Incorporate Fiber-Rich Foods

Add a side of leafy greens such as spinach or kale. These foods help slow down glucose absorption.

Include Healthy Fats

Pair your frittata with a small portion of avocado, which can help stabilize blood sugar levels by slowing digestion.

Choose Whole Grains

If you want to have some bread with your meal, opt for whole-grain or multigrain bread instead of white bread, as they have a gentler impact on blood sugar.

Add Protein

Consider including a lean protein source like grilled chicken or tofu on the side, as protein helps moderate blood sugar spikes.

Drink Water or Unsweetened Beverages

Opt for water, herbal tea, or unsweetened drinks instead of sugary drinks, as they won't contribute to blood sugar spikes.

Portion Control

Be mindful of your portion sizes.
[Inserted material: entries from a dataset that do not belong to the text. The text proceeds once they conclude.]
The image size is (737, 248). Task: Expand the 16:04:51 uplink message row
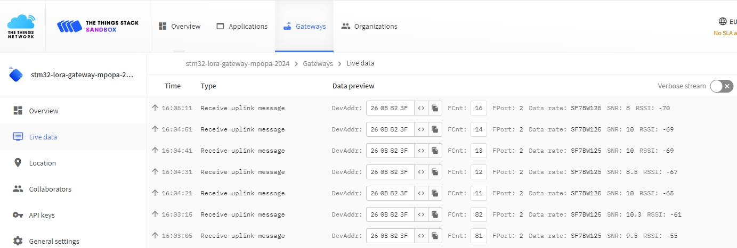click(x=242, y=129)
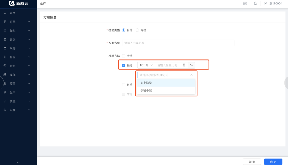Select the 专检 radio option

pos(137,30)
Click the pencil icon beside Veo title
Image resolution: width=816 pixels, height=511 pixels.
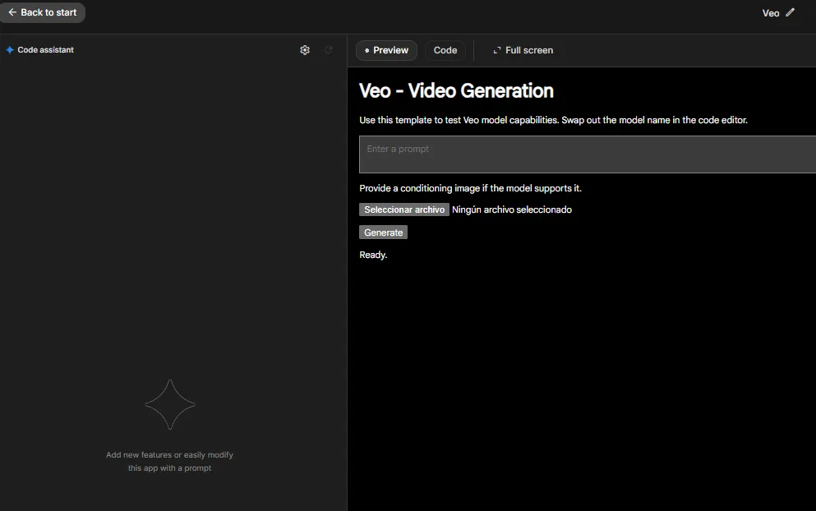tap(791, 12)
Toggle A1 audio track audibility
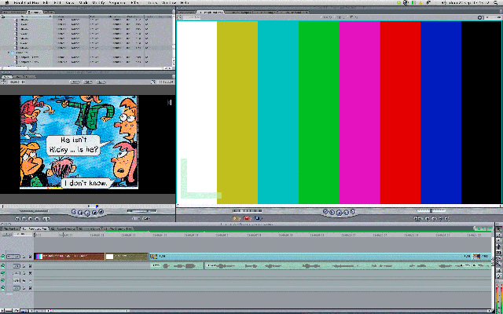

Eating smaller, more frequent meals can help maintain stable blood sugar levels.

Include Nuts or Seeds

Snack on a small handful of almonds or chia seeds, which provide beneficial fats and help slow carbohydrate absorption.

Timing Matters

Spread your carb intake throughout the day rather than consuming a large amount in one sitting to help maintain consistent blood sugar levels.

Physical Activity

Consider taking a short walk after your meal. Light physical activity aids in utilizing glucose more efficiently.

Monitor Your Response

Pay attention to how your body reacts to different meals and make adjustments to your diet based on your personal experience and needs.